Introduction: Political-Economics as God's Steward

Political-Economics as God's Steward




[1] See John R. Schneider, The Good of Affluence: seeking God in a Culture of Wealth, Eerdmans, 2002, pp189-191
[2] Hernando De Soto, The Mystery of Capital, Basic, New York, 2000,  p.13.
[3] Ed Vanderkloet , In and Around the Workplace, Christian Labour Association of Canada, 1992, p.6.
[4] Andrei Shleifer and Robert Vishny, The Grabbing Hand: Government Pathologies and their Cures, Harvard, Cambridge, 1998, p.109
[5] Op. cit., p.2
[6] . Adam Bennett, “Failed Legacies: Escaping the ghosts of central planning”, Finance and Development, March 2003, p.22.
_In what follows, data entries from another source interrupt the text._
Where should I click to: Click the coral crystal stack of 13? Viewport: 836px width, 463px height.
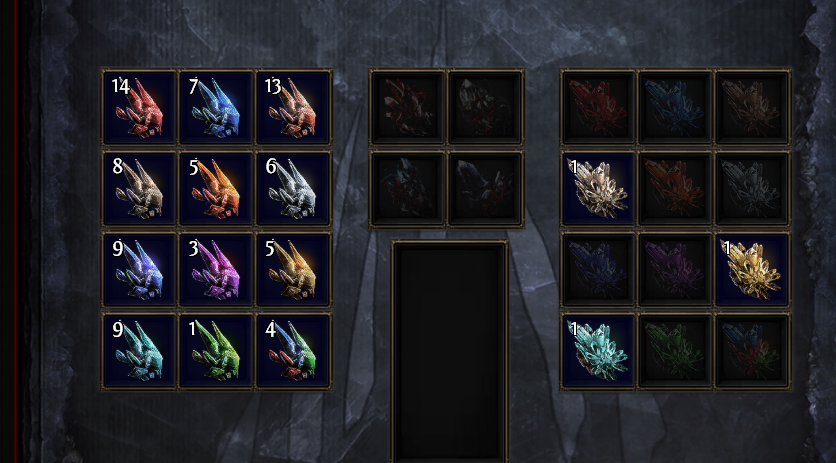[293, 107]
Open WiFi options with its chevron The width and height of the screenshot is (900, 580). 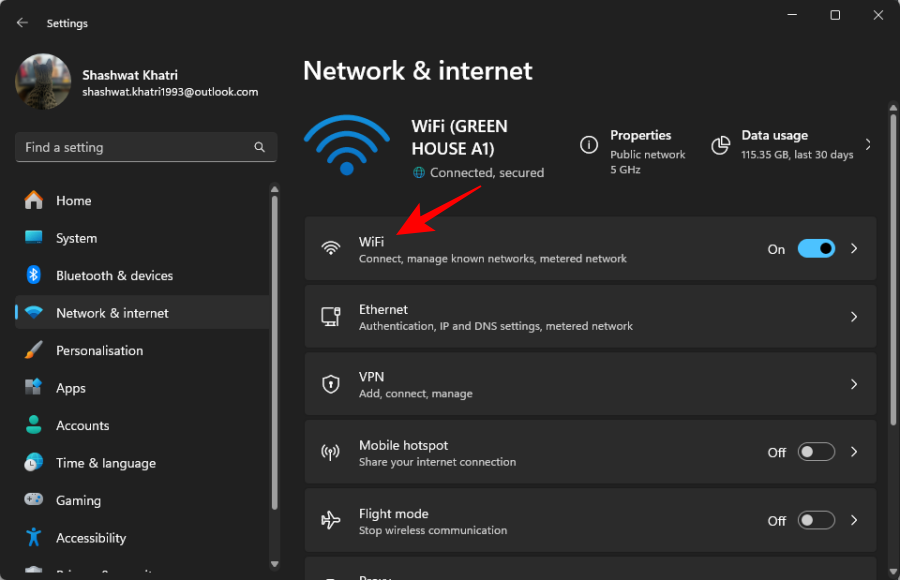point(854,249)
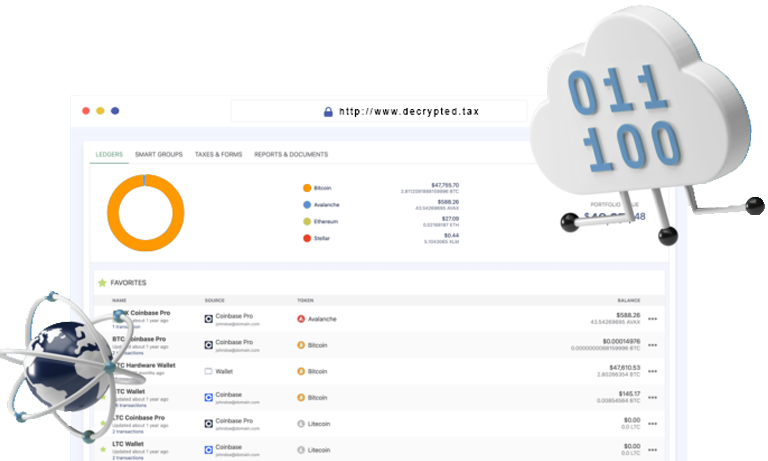Click the padlock icon in the address bar

click(328, 112)
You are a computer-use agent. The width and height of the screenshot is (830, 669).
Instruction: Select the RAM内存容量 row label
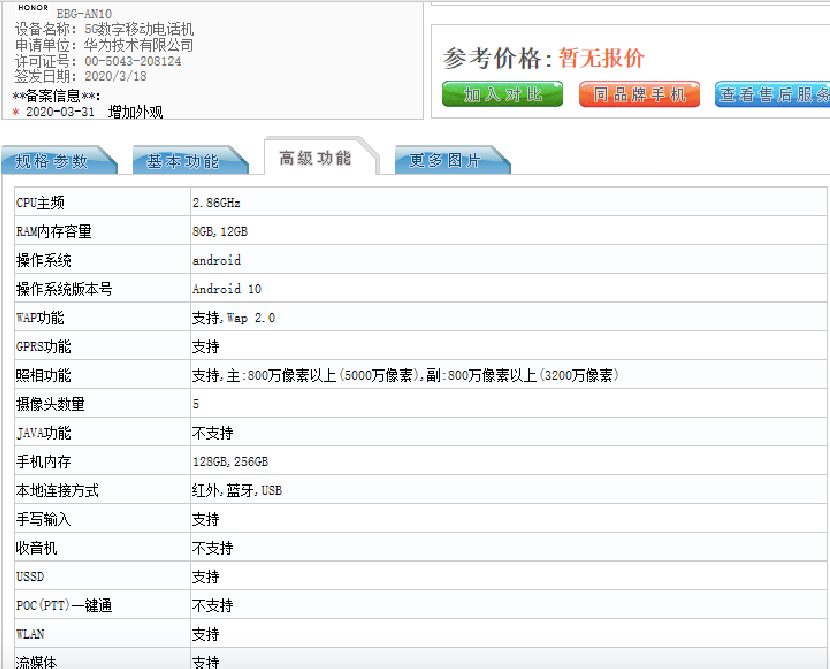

[7] Ian Harper, Christian Morality and Market Capitalism: Friends or Foes? Acton Lecture 2003, The Centre for Independent Studies, Melbourne, Nov. 19, 2003, p.3.
[8] . I would per­sonally be highly sceptical about identifying in economics speci­fic "laws" or "ordering" that God might have put into creation. If, however, I were to speculate about such order in economics, I would certainly pick the price system as one of the aspects that God has built into this world. A post-script to Appendix F, in my 1999 book, explores this issue further. In any case, we know that, instead of Adam Smith's "invisible hand," it is God that directs all things--also the price mechan­ism.
[9] Victor V. Claar, “What I wish theologians understood about markets and the economists who study them,” Faith and Economics, Fall 2012, p.35.
[10] John E. Stapleford,  Bulls, Bears & Golden Calves: Applying Chrisitan Ethics in Economics, InterVarsity Press, Downers Grove, Illinois, 2002., p.52 (derived from World Bank data).
[11] Michael Novak, The Spirit of Democratic Capitalism, American Enterprise Institute, Simon & Schuster, New York, 1982, p.13.
[12] Karl Marx and Frederick Engels, The Communist Manifesto, New York: International Publishers, 1948, pp. 13-14. See Novak, op. cit.,p. 13.

[13]. Novak, op. cit.,p.17.
[14] Dinesh D’Souza , The Virtue of Prosperity, Free Press, New York, 2000, p.95ff.